> Required work
Where an entry contains a picture, omit the picture and repeat the rest exactly.

Screenshot grounding data:
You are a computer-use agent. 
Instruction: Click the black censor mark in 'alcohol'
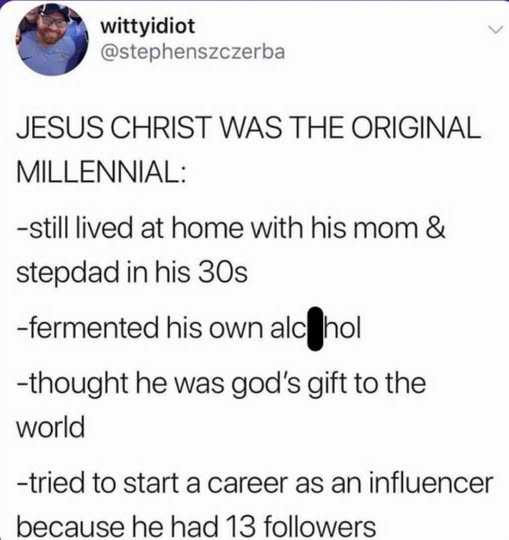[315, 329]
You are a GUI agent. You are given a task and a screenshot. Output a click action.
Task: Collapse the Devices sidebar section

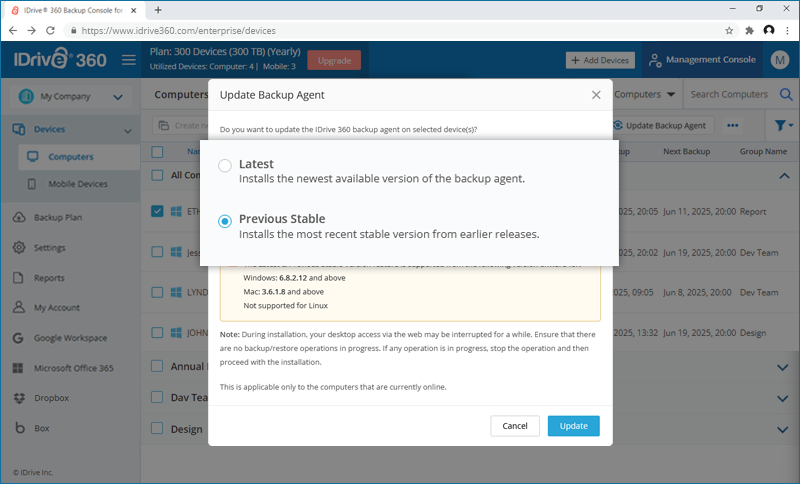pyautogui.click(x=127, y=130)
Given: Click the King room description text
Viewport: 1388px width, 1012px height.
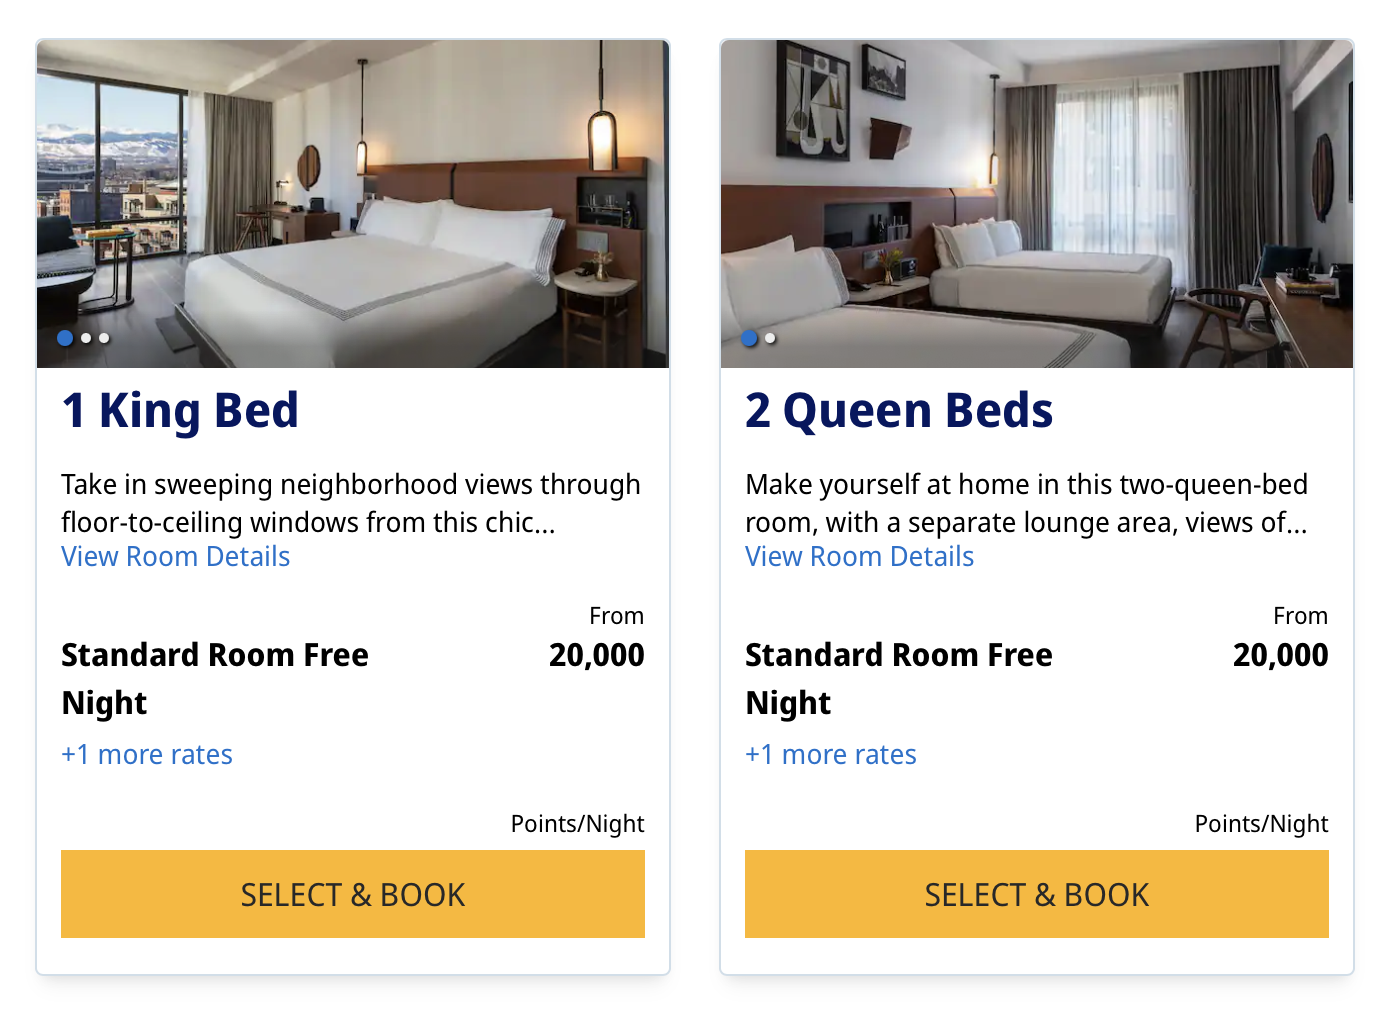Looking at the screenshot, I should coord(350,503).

> Solved exercise
You are a computer-use agent. 
Instruction: Click the black censor mark in 'alcohol'
[315, 329]
You are a GUI agent. You are given a task and a screenshot. Output a click action.
Task: Collapse the Devices sidebar section

pyautogui.click(x=127, y=130)
Given: Click the King room description text
Viewport: 1388px width, 1012px height.
Looking at the screenshot, I should coord(350,503).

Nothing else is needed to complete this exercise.